(Beginning of Data extract)

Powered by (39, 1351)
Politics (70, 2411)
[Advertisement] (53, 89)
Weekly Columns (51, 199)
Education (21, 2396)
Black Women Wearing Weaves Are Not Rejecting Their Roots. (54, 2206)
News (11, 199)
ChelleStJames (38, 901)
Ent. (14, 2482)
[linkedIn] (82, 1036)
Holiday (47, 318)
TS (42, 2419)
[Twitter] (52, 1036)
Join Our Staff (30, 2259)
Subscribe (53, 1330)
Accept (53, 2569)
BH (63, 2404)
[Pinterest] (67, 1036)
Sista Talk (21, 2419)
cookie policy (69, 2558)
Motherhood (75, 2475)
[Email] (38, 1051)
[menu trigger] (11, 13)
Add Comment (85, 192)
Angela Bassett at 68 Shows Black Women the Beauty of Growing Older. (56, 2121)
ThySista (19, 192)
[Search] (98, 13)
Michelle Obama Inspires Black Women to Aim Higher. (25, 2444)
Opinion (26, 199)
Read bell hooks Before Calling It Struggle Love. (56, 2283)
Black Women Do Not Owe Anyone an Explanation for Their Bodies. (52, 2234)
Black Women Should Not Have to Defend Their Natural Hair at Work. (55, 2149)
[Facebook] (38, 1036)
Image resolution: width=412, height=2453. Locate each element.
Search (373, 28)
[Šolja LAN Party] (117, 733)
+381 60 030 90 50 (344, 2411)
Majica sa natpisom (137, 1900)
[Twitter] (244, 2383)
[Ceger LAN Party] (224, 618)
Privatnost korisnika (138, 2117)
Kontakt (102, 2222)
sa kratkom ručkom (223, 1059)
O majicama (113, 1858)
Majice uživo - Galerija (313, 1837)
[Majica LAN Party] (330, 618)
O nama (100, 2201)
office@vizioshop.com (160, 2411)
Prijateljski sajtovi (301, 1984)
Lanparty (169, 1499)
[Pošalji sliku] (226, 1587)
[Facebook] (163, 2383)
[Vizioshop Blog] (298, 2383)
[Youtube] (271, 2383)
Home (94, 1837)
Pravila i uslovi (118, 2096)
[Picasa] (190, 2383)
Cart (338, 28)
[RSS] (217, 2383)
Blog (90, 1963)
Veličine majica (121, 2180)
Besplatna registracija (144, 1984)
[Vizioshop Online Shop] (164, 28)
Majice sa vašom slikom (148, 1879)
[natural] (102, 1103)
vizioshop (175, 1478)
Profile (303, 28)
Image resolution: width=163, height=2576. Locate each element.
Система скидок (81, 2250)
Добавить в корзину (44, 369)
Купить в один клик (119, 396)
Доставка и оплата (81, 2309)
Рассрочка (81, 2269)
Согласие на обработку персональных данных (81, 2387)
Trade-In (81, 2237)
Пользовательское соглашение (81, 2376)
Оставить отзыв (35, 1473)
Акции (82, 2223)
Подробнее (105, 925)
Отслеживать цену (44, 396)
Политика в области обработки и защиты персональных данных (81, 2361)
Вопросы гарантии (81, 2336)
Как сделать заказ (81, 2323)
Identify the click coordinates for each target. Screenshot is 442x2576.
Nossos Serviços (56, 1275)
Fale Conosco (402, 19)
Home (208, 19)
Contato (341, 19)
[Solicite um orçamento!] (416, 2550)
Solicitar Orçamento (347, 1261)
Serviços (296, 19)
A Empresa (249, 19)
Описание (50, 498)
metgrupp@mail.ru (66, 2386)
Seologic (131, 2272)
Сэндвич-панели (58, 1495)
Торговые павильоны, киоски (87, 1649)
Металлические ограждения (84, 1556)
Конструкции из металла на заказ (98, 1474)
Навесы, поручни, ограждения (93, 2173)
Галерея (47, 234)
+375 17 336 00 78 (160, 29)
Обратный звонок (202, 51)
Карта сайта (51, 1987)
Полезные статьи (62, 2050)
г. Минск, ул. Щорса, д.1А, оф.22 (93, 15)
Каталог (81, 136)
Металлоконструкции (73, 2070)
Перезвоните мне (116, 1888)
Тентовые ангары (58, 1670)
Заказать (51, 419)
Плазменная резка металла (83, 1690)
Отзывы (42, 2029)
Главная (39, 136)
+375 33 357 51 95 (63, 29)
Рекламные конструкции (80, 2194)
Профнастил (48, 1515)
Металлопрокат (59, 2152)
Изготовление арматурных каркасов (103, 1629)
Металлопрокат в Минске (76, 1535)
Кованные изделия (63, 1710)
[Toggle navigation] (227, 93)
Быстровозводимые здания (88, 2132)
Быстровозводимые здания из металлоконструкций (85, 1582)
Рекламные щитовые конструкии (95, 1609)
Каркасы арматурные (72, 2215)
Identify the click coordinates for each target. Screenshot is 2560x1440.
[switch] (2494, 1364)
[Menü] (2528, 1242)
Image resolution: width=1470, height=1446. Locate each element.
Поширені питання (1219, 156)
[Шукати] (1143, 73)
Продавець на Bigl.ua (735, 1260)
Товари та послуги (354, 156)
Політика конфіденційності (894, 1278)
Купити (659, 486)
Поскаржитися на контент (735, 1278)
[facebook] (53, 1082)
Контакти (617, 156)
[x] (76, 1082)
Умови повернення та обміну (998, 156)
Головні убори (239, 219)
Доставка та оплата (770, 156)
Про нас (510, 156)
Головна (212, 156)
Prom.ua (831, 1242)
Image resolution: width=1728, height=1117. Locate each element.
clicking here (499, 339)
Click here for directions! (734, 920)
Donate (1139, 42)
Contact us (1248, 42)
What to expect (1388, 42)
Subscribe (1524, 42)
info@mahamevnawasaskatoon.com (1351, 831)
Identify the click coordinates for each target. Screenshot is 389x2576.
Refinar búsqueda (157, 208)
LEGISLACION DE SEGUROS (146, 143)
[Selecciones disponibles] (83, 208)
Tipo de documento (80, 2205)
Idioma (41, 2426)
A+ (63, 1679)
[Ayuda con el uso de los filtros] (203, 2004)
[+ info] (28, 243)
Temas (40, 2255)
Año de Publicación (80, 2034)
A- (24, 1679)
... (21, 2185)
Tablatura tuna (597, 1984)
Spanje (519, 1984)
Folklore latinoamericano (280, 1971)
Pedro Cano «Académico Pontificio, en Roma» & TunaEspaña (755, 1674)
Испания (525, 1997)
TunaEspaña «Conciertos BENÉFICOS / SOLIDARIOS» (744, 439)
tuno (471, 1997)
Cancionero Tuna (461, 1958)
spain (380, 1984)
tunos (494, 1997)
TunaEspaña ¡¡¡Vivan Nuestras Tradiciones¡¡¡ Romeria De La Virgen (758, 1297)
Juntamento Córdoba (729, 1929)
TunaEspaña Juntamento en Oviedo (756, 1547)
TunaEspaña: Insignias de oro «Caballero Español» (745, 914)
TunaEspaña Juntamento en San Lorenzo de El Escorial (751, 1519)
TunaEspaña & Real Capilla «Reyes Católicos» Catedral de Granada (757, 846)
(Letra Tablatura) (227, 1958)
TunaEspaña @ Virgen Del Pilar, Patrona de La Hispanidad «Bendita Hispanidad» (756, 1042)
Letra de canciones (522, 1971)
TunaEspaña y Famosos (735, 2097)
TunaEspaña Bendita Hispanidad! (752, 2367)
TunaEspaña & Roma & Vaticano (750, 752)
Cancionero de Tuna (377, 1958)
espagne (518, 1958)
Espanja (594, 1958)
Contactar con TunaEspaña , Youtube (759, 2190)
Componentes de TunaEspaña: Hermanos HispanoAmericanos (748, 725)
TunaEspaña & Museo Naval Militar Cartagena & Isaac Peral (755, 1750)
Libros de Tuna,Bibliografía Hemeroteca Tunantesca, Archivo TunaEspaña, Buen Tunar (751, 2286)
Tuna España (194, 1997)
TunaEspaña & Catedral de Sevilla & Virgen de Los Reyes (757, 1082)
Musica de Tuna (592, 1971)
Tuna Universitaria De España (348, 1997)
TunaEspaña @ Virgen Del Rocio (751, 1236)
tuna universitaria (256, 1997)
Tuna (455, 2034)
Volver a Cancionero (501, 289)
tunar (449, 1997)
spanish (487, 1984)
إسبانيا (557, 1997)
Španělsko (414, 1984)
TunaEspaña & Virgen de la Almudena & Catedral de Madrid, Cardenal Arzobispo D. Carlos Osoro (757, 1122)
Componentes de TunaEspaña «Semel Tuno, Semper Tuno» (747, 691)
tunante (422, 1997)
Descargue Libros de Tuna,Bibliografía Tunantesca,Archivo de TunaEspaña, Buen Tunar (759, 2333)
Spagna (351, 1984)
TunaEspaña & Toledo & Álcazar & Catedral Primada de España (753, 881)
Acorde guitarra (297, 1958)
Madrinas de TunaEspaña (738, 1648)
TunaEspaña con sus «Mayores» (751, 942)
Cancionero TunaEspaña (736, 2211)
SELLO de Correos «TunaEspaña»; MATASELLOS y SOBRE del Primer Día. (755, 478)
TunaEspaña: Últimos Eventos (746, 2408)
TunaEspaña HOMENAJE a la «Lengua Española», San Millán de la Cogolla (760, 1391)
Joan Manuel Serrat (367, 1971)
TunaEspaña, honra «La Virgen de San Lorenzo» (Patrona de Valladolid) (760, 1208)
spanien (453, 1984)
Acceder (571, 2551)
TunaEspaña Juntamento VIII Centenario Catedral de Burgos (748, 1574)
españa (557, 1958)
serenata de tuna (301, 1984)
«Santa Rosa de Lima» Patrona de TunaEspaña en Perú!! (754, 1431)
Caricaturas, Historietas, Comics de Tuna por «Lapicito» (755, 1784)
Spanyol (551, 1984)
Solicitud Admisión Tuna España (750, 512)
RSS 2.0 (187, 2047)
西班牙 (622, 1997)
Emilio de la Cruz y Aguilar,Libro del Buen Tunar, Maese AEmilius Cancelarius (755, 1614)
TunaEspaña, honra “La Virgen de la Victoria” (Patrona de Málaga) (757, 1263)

(End of Data extract)

§ What you have to do:
Every line from the first entry to the line containing "Search (373, 28)" should be transcribed exactly, and nothing beyond it.

§ The completed task:
Powered by (39, 1351)
Politics (70, 2411)
[Advertisement] (53, 89)
Weekly Columns (51, 199)
Education (21, 2396)
Black Women Wearing Weaves Are Not Rejecting Their Roots. (54, 2206)
News (11, 199)
ChelleStJames (38, 901)
Ent. (14, 2482)
[linkedIn] (82, 1036)
Holiday (47, 318)
TS (42, 2419)
[Twitter] (52, 1036)
Join Our Staff (30, 2259)
Subscribe (53, 1330)
Accept (53, 2569)
BH (63, 2404)
[Pinterest] (67, 1036)
Sista Talk (21, 2419)
cookie policy (69, 2558)
Motherhood (75, 2475)
[Email] (38, 1051)
[menu trigger] (11, 13)
Add Comment (85, 192)
Angela Bassett at 68 Shows Black Women the Beauty of Growing Older. (56, 2121)
ThySista (19, 192)
[Search] (98, 13)
Michelle Obama Inspires Black Women to Aim Higher. (25, 2444)
Opinion (26, 199)
Read bell hooks Before Calling It Struggle Love. (56, 2283)
Black Women Do Not Owe Anyone an Explanation for Their Bodies. (52, 2234)
Black Women Should Not Have to Defend Their Natural Hair at Work. (55, 2149)
[Facebook] (38, 1036)
Image resolution: width=412, height=2453. Locate each element.
Search (373, 28)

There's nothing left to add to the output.